I bought the app version, and it has been damn near indispensable in my day-to-day efforts.
Posted on 6/25/18 at 10:46 am to caddysdad
quote:
I have the compendium of Test Kitchen recipes and agree. Who the hell knows where to find a parmesan rind to make bolognese sauce?
Test Kitchen's approach, to me, is not a productive one for a novice cook. Its whole POV is "expert knowledge" and "one true way".....rather than emphasizing some basic techniques and teaching savory cooks to riff off of what they have on hand, cooking to one's own taste, and building the skills to improvise and devise something tasty even if the pantry has a bare minimum and equipment is limited. It's too "cheffy", to me, for the beginning cook. I'm a huge supporter of home scratch cooking: accessible, delicious food rooted in straightforward technique, without emphasizing too many steps, separate components, garnishes, or other restaurant style approaches.

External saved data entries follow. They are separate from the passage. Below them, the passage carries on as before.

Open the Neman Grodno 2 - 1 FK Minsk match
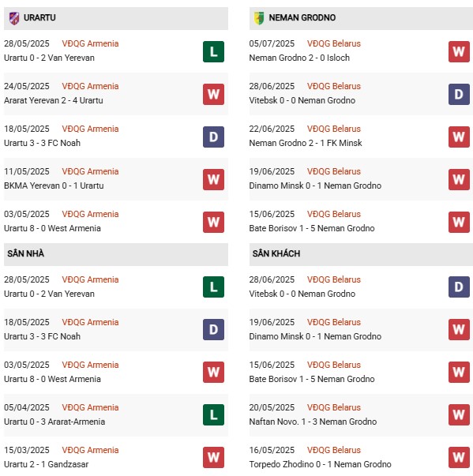This screenshot has height=476, width=473. click(306, 143)
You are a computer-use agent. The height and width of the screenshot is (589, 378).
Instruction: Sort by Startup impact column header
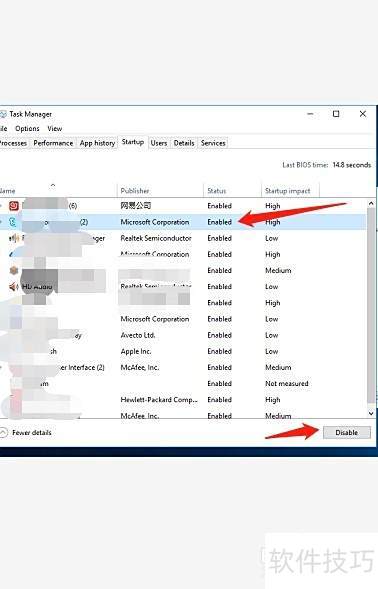click(287, 191)
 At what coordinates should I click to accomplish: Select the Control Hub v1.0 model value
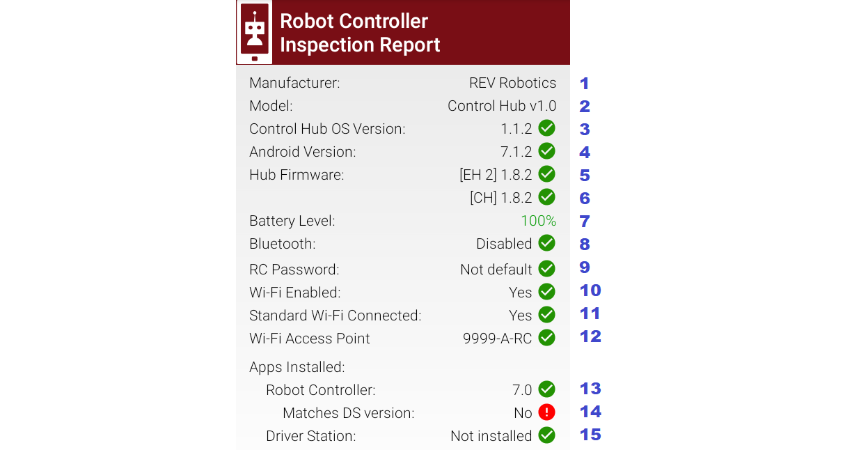click(502, 106)
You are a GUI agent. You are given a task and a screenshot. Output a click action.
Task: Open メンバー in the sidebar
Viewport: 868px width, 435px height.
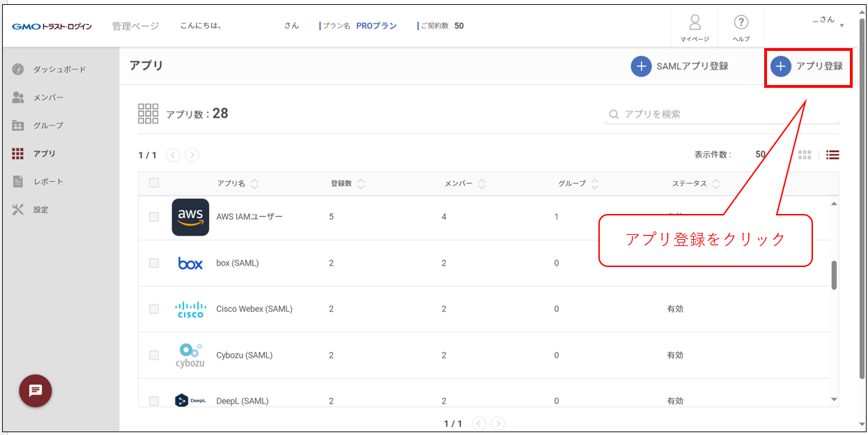(x=48, y=98)
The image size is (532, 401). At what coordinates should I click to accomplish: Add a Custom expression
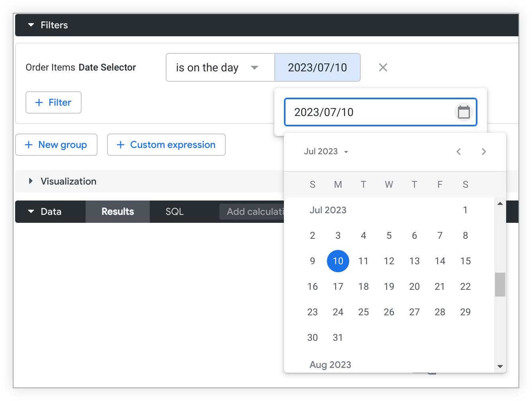166,145
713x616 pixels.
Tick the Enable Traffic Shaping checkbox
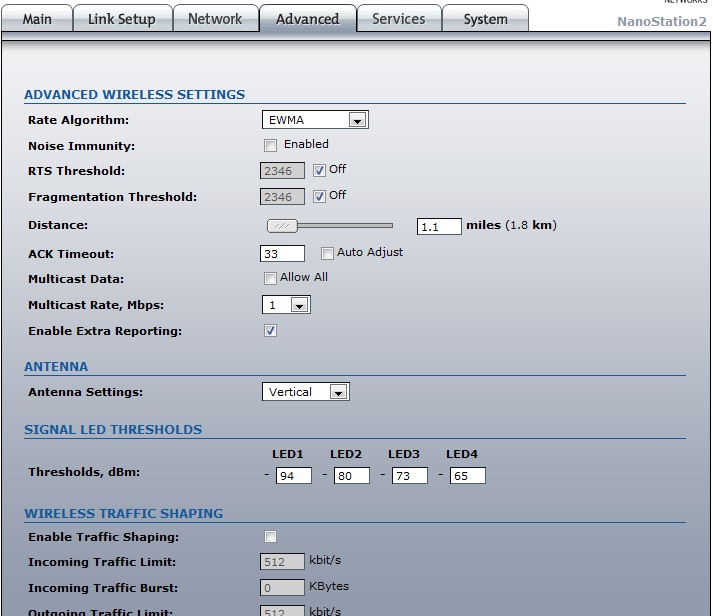point(271,537)
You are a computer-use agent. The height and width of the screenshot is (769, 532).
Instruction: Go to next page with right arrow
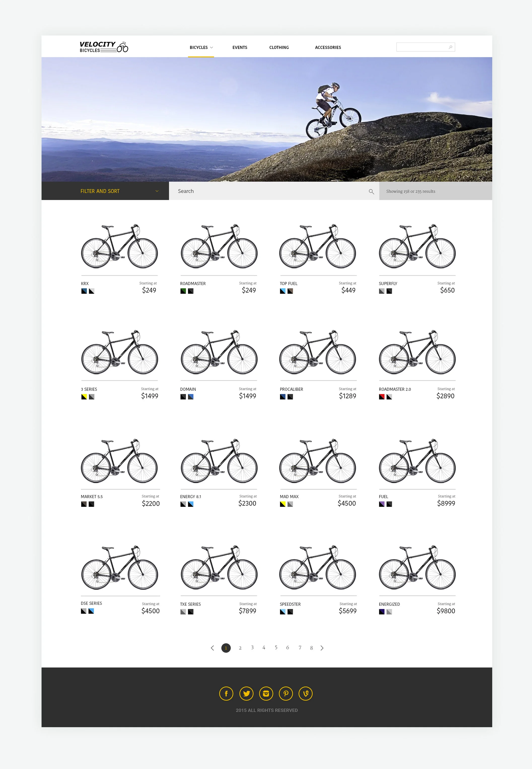point(322,648)
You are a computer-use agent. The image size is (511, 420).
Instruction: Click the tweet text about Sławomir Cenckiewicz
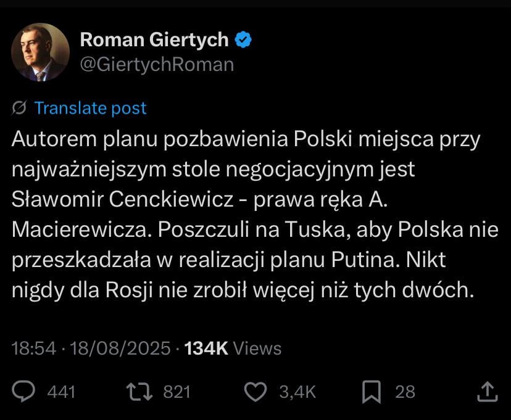pyautogui.click(x=255, y=214)
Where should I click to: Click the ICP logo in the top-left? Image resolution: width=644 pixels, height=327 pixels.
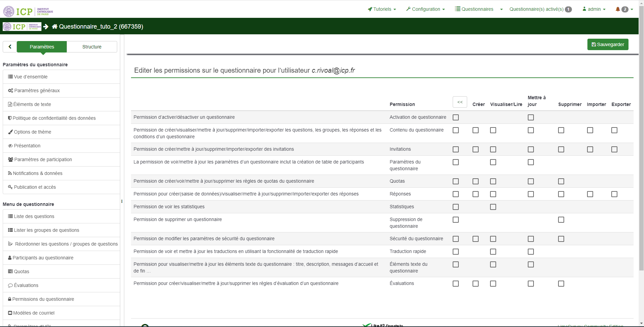point(28,11)
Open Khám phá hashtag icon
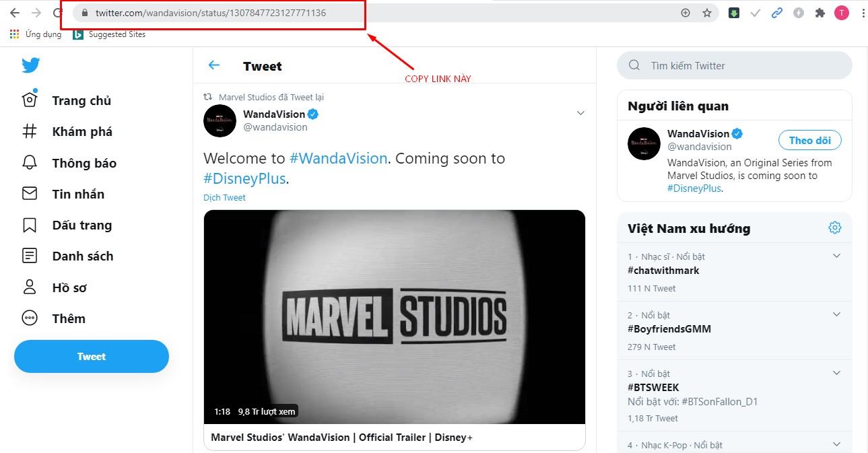 coord(30,131)
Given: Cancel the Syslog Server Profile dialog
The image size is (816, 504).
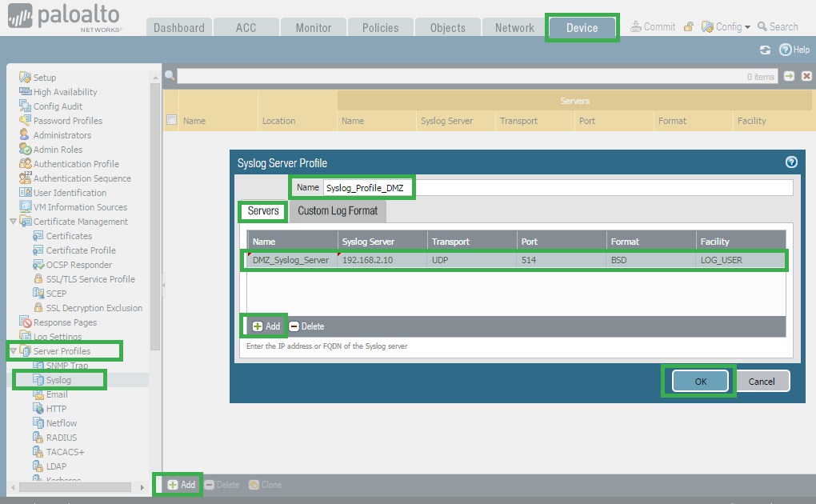Looking at the screenshot, I should (x=762, y=382).
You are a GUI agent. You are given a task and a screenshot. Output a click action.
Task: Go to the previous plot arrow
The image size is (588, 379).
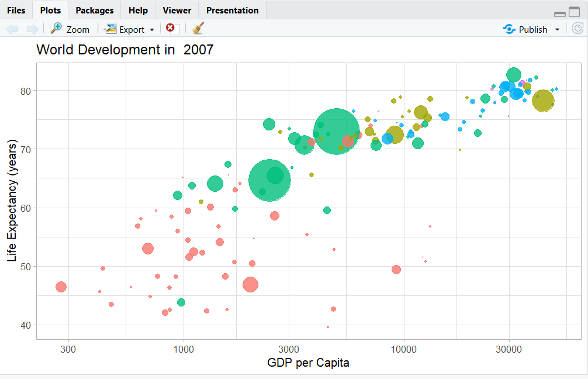[12, 29]
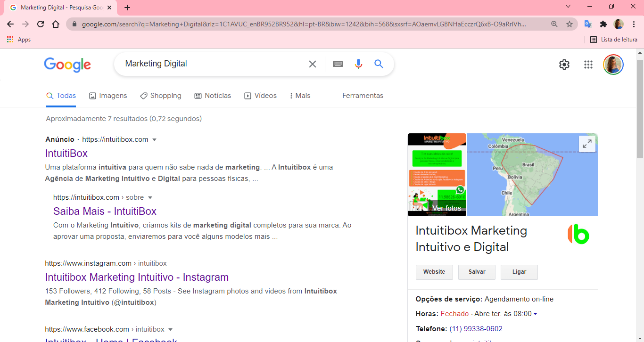Open Google settings gear icon
The image size is (644, 342).
click(564, 65)
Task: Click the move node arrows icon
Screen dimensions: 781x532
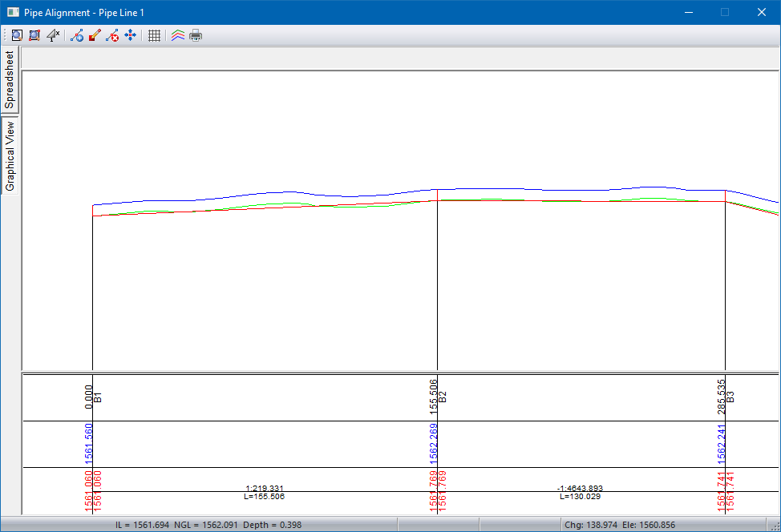Action: [130, 35]
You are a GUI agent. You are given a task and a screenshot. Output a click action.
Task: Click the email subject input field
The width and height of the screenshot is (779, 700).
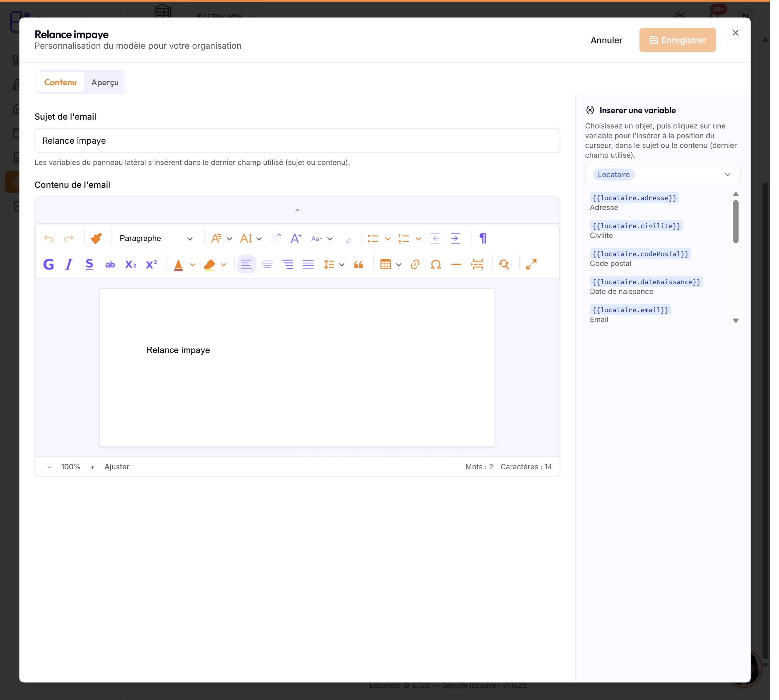pyautogui.click(x=297, y=141)
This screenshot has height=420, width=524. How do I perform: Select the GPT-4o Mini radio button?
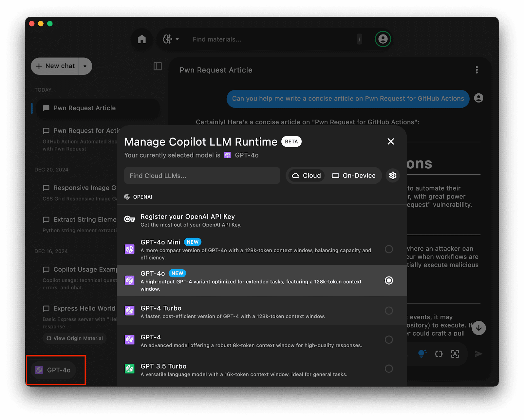coord(389,249)
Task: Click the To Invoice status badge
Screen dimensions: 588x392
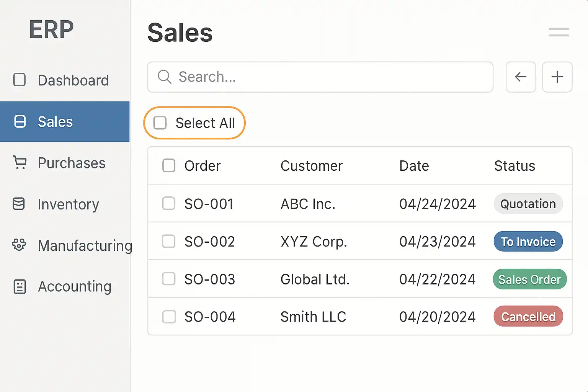Action: point(528,242)
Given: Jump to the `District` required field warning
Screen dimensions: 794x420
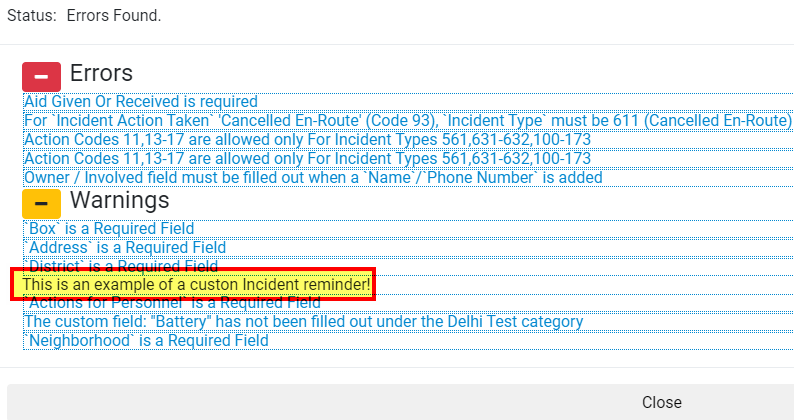Looking at the screenshot, I should point(121,265).
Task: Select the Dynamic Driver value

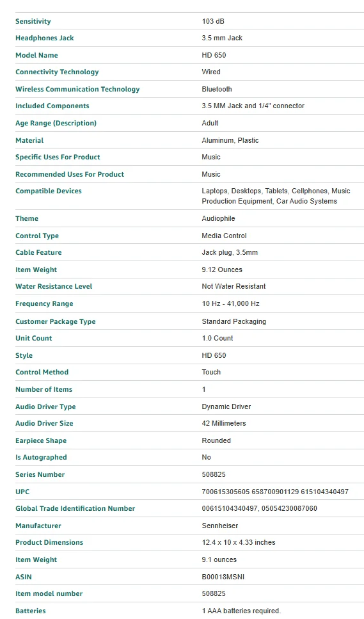Action: click(x=226, y=406)
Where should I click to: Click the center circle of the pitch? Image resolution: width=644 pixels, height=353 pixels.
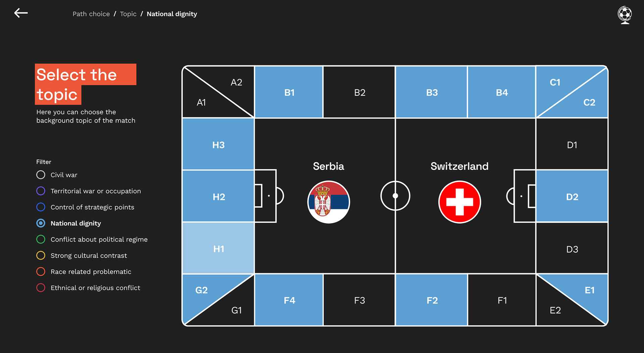tap(395, 196)
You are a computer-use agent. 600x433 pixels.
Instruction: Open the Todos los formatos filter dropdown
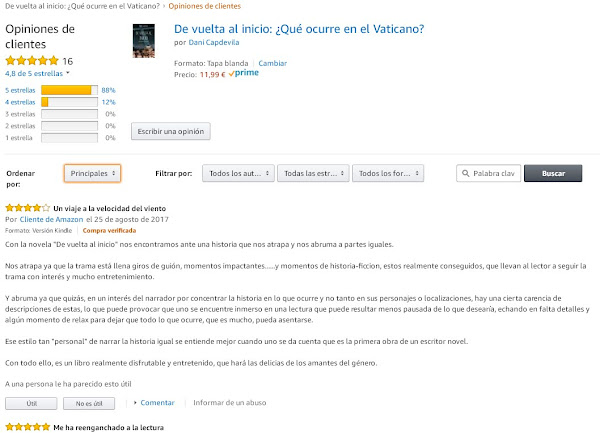(388, 173)
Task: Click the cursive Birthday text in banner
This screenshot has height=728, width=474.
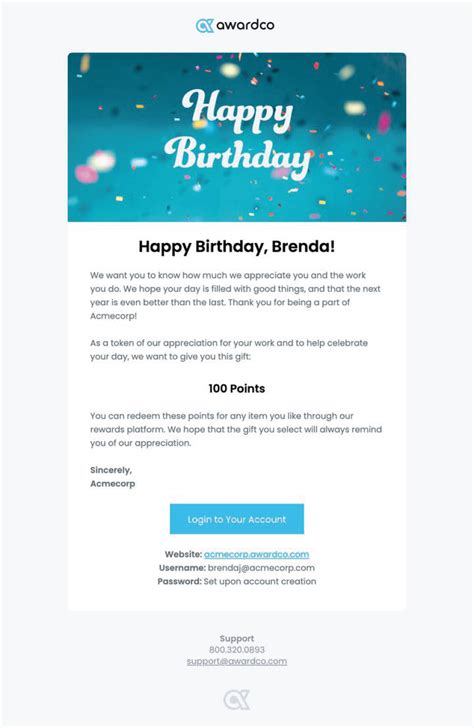Action: click(238, 157)
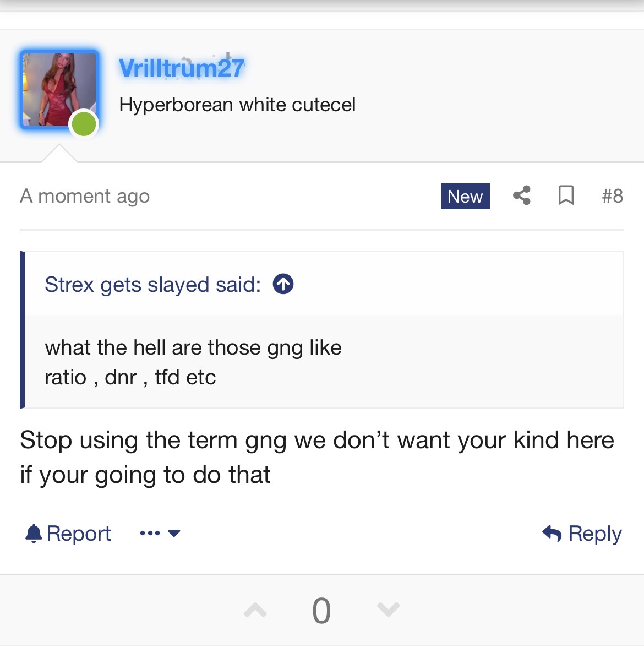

The restaurant-style approach, fueled by too much FoodTV and too many chef-lebrity cookbooks, is what puts me off of Blue Apron (besides excessive packaging and cost): those recipes are designed for eye appeal and for someone cooking recreationally or playing at cooking dinner...they're not designed for legit home cooks who produce food every damn day for multiple meals. Go find a pre-1980s home cook from a non-urban area: those people know how to cook...you never prep ingredients for just one meal, nor do you ever cook just one meal at a time. You plan a little bit, think ahead to how you might repurpose what you're cooking, you cook extra for the freezer (or packed lunches, or the hungry old man down the block). Those cooks know that things don't have to be pretty/IG-worthy to be delicious.
A worthwhile read is this PDF cookbook: "Good and Cheap" by Leann Brown....written to help people on TANF figure out how to stretch their food dollars, but full of great, practical, simple, inexpensive advice on building a pantry of staples, planning ahead, and simple, tasty recipes. PDF here: LINK
Posted on 6/25/18 at 12:08 pm to caddysdad
quote:
Who the hell knows where to find a parmesan rind to make bolognese sauce?
I buy them at Whole Foods or other similar stores and save them from blocks of parm cheese. I keep them in my freezer, vac sealed.
Posted on 6/25/18 at 9:31 pm to StringedInstruments
quote:
For Italian, I like Marcella Hazan's, "The Essentials of Classic Italian Cooking".
Agree, this is a great reference for Italian cooking.
Would add The Fannie Farmer Cookbook.
Posted on 7/5/18 at 12:29 pm to caddysdad
Buy the cookbook from the Serious Eats folks. And check their Knife Skills articles out on the website. Its also in the cookbook.